9 Data Lifecycle Management
Effectively managing data growth in your data warehouse can be an intensive and massive task. In this chapter, we’ll discuss planning for growth and performance up front during design, which can simplify and facilitate your data management efforts.
As data is loaded into a data warehouse, it’s propagated through the data flow and replicated throughout the LSA++ architecture. For example, data extracted from a table in SAP ERP could be loaded into the operational delta queue (ODQ), one or more DSO layers, change logs, and corporate memory. The result of this data propagation is data replication and an increased storage requirement beyond that of the original source system. In some cases, data may be denormalized to improve data load performance and/or reporting performance (i.e., including sales order header information in the sales order item data flow). Denormalization is the intentional duplication of columns in multiple tables, and it increases data redundancy.

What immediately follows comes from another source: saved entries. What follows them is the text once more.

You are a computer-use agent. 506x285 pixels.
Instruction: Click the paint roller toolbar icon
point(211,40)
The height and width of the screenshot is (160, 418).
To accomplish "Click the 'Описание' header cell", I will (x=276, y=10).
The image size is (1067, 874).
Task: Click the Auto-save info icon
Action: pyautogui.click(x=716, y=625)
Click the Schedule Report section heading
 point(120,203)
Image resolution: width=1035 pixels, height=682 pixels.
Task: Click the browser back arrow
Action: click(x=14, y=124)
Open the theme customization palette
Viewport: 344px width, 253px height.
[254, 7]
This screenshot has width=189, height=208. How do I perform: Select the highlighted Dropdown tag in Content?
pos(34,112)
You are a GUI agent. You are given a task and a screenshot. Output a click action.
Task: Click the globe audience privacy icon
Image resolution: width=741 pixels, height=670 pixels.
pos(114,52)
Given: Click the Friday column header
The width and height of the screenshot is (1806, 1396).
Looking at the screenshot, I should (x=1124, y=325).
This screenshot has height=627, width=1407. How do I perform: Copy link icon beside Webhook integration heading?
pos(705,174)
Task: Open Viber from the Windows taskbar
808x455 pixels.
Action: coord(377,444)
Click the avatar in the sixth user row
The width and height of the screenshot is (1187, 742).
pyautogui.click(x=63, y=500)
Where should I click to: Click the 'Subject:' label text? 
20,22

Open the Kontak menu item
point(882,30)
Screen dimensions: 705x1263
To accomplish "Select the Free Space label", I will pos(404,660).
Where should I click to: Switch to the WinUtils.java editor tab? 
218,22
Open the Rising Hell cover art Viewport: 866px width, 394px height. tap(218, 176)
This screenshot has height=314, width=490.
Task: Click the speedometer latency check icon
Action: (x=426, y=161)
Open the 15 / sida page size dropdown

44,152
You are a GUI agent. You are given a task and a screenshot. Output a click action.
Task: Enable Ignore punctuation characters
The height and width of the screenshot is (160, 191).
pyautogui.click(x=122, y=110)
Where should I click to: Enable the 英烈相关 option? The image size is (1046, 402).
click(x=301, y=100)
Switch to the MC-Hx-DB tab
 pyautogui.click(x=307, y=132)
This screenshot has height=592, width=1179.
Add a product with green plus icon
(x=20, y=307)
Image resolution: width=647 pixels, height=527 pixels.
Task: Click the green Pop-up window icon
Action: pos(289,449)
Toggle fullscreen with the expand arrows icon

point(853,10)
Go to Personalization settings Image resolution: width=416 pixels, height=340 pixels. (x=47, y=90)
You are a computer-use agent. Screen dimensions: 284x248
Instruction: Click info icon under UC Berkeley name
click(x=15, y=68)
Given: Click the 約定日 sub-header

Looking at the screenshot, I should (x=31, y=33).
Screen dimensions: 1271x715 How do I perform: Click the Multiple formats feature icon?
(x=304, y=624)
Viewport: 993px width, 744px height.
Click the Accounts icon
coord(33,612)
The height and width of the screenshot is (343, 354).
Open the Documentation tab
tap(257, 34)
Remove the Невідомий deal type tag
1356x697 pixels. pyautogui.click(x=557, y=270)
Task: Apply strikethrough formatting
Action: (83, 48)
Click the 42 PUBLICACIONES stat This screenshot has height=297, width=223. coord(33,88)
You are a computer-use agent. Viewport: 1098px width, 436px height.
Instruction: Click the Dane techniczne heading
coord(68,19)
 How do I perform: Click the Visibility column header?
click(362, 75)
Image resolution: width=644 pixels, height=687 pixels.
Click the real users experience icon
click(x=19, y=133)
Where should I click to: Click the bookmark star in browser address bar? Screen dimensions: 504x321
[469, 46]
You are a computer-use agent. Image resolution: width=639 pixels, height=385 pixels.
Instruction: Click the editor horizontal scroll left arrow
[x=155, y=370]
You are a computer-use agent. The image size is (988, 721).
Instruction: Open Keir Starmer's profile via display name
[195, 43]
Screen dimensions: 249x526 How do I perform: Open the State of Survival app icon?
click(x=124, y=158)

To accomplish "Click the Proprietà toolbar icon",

Failure to proactively manage data loaded into SAP BW/4HANA can seriously jeopardize system performance and directly affect the total cost of ownership. Housekeeping activities must be an integral part of the operational concept of a complex enterprise data warehouse. Planning and executing housekeeping activities regularly in the system will ensure optimum utilization of system resources and thereby optimize the overall system performance.
An integral part of any data monitoring and housekeeping effort is a data retention strategy, as we’ll discuss in Section 9.1; such a strategy may include a hybrid approach that uses all tools at your disposal, such as aggregation, near-line storage, archival processes, and data deletion. In Section 9.2, we’ll introduce the data temperature concept for managing data with different retention requirements and access frequencies. For cold data, in Section 9.3 we’ll discuss in detail how to configure the data archiving process using SAP’s near-line storage (NLS) on SAP IQ or Hadoop.
9.1 Data Retention Strategy
In an operational data warehouse, it’s natural for the volume of data to perpetually increase, which is known as organic growth. Constant changes to business and legal requirements mean that this data must be available for longer than ever before. The impact of keeping a large volume of data in the system is generally a decrease in performance and an increase in administration effort. To combat and manage these impacts, you should implement a data aging strategy early in the lifecycle of the data warehouse; such a strategy can have a profound influence on design and architecture.
Efficient storage of historical data for comprehensive enterprise data warehousing is essential to maintaining a healthy and high-performing system. The following are some advantages of a carefully planned data retention strategy:
-
Reduced infrastructure costs for the following categories:
- Storage capacity costs
- Processing capacity costs
-
Improved performance of the SAP BW/4HANA system in the following areas:
- Query performance
- Data loading performance
- System administration performance
-
Reduced administration and maintenance effort in the following areas:
- Reloading and repartitioning effort
- Data management effort
When considering a data retention strategy, there are always trade-offs: benefits and costs, advantages and risks. Making a decision about what data should remain available and accessible to end users is fraught with consequences.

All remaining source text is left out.